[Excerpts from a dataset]
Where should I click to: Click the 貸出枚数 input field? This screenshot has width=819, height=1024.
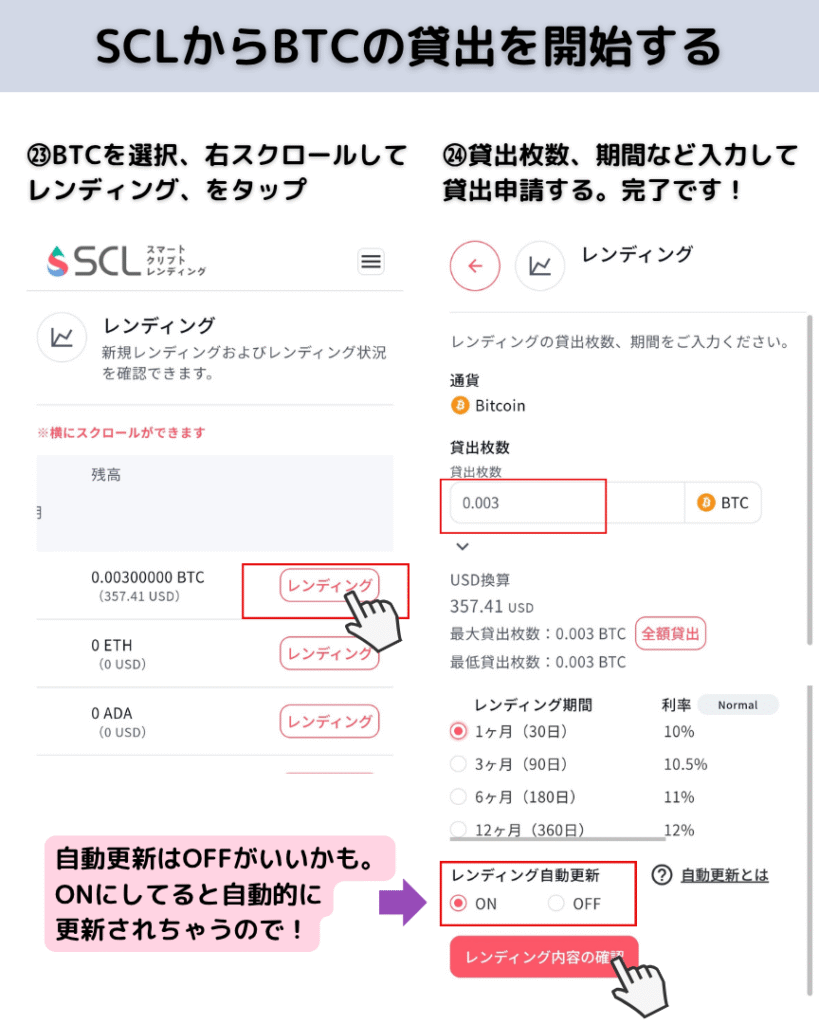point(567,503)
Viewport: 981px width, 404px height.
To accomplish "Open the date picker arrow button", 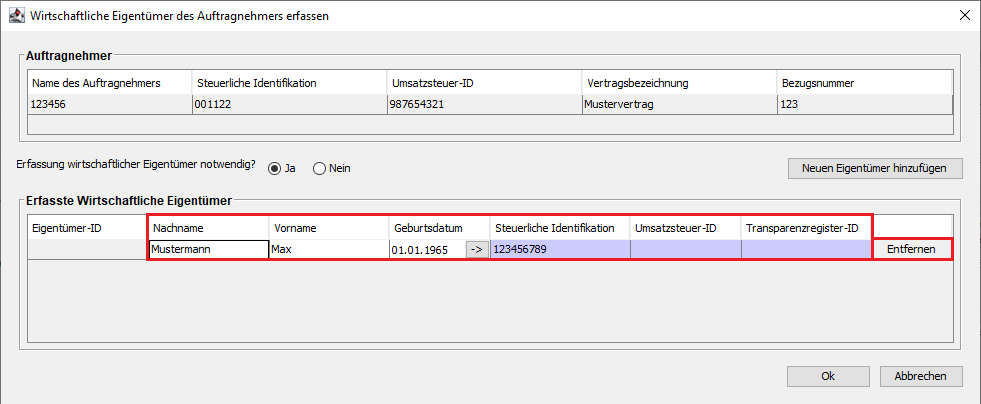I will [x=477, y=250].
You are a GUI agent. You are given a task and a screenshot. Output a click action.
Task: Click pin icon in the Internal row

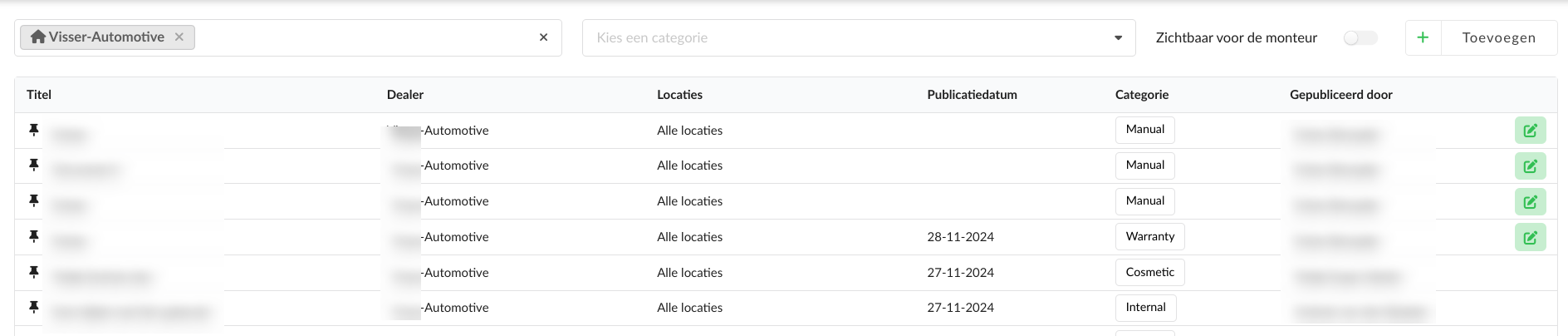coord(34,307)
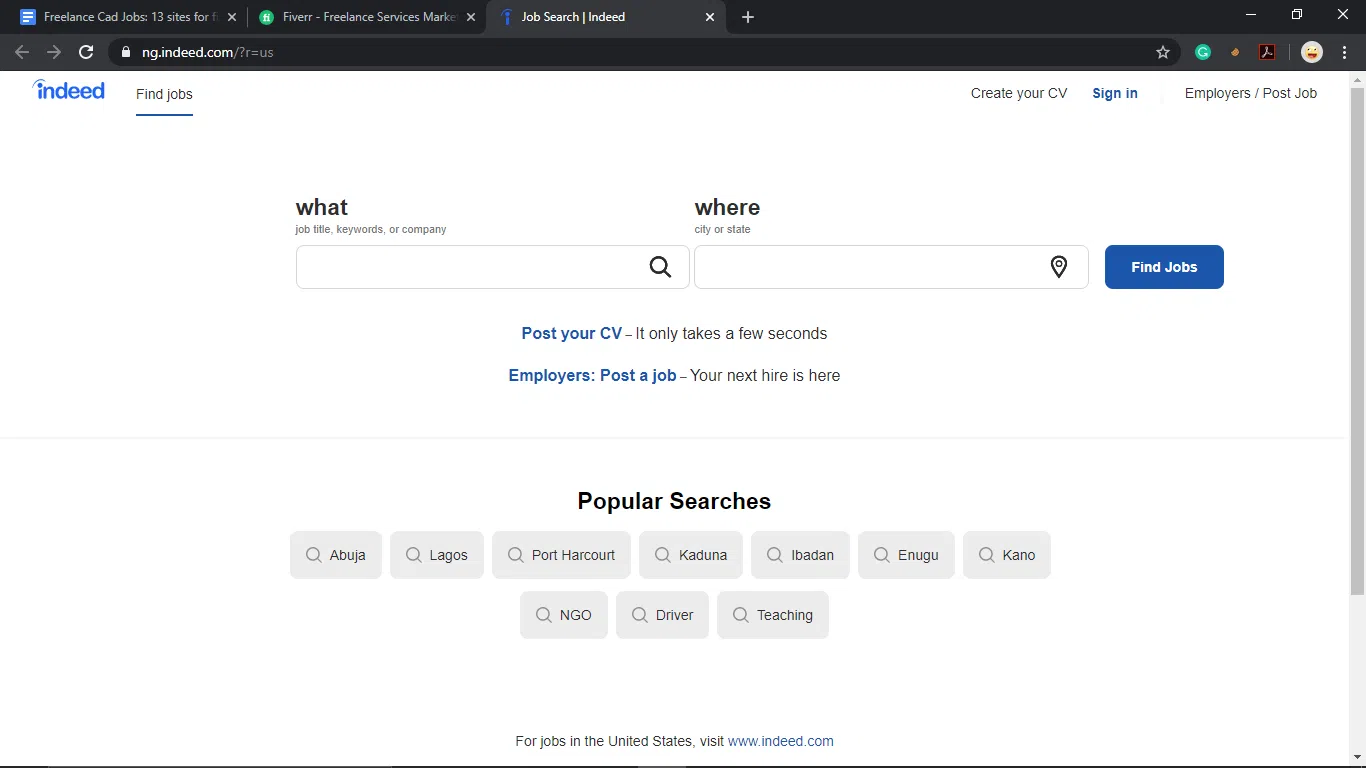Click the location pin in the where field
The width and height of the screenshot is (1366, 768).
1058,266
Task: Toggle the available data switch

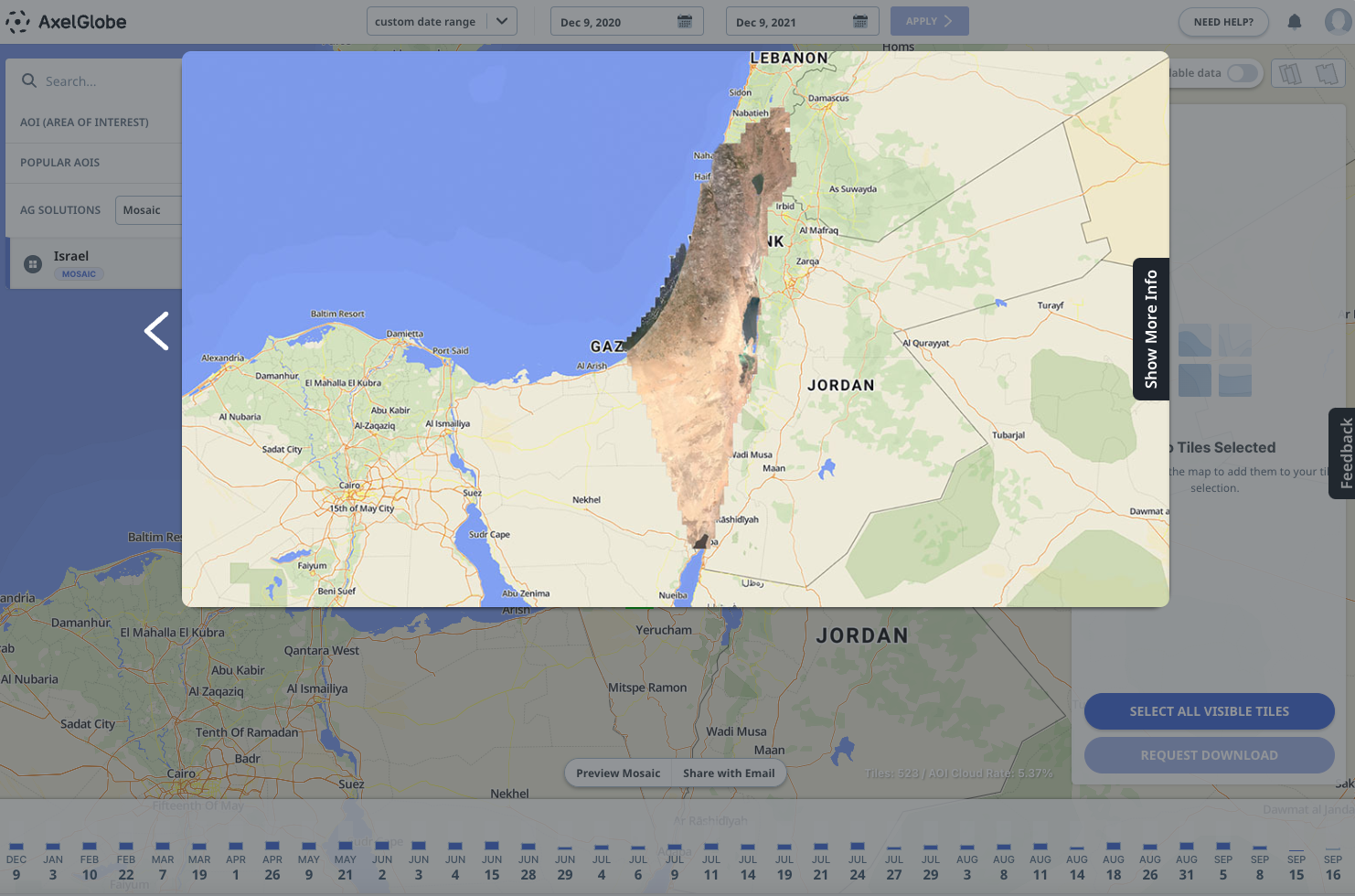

* * *

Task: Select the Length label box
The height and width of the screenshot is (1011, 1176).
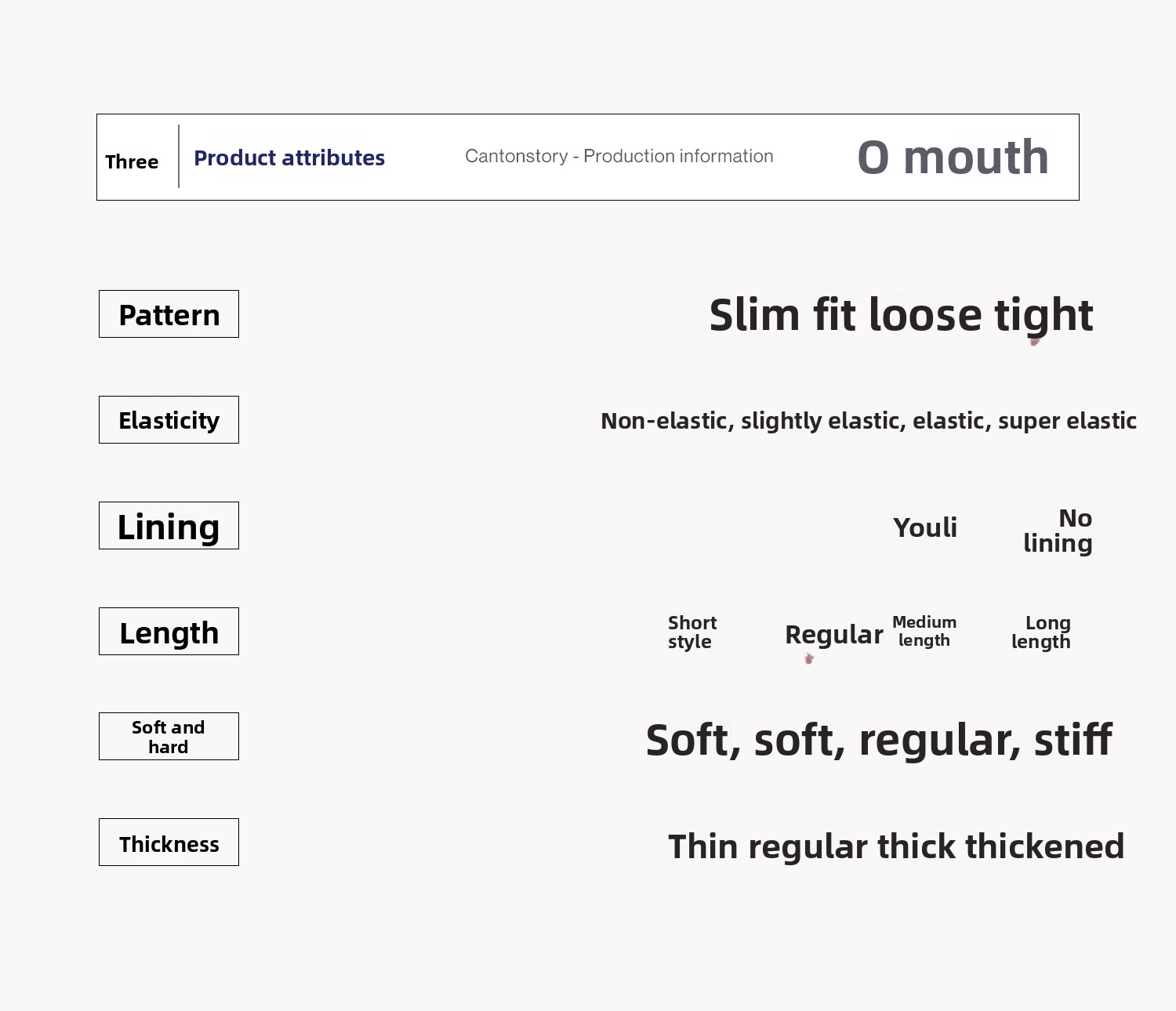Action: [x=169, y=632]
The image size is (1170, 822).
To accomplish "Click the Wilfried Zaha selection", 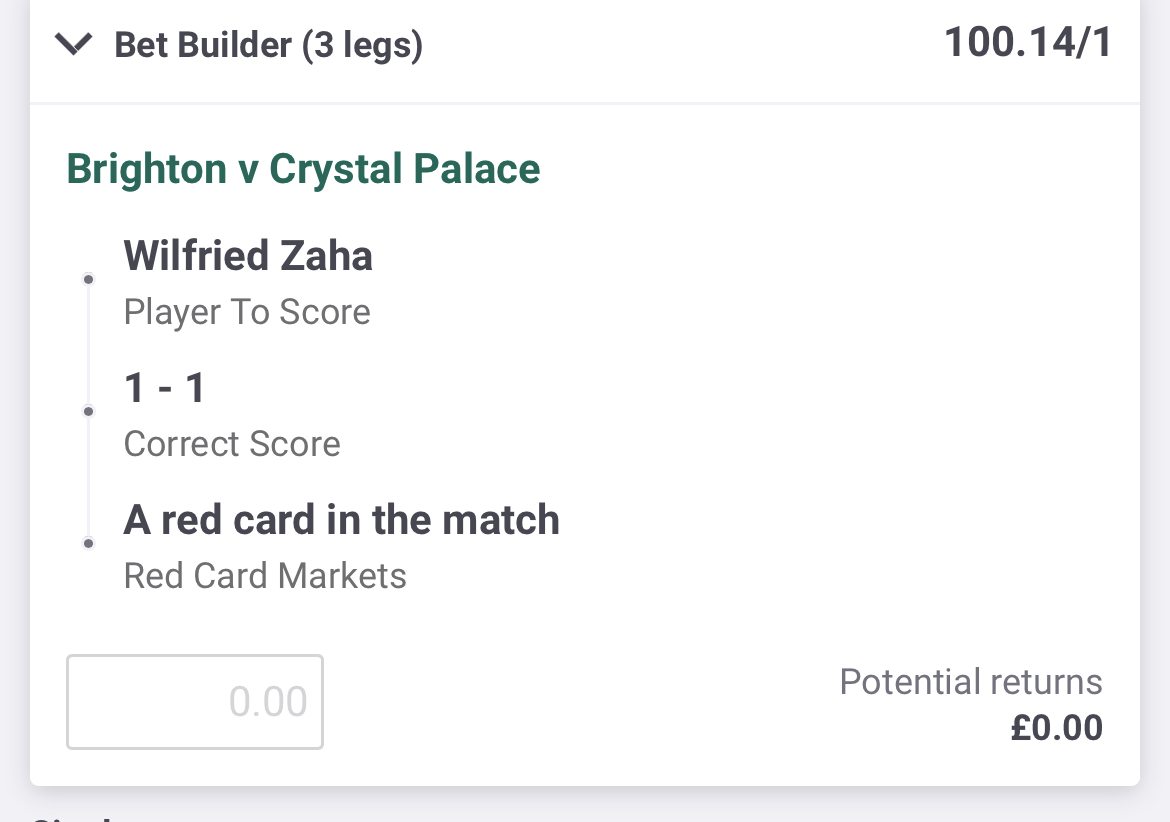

• **Exercise aim**
Where a picture appears in the records above, omit it, and transcribe exactly the stretch of lines from the one with "Task: Click pin icon in the Internal row" through the one with "Task: Toggle the available data switch".

• **Result below**
Task: Click pin icon in the Internal row

coord(34,307)
Click the location pin in the where field
The width and height of the screenshot is (1366, 768).
1058,266
Task: Toggle the available data switch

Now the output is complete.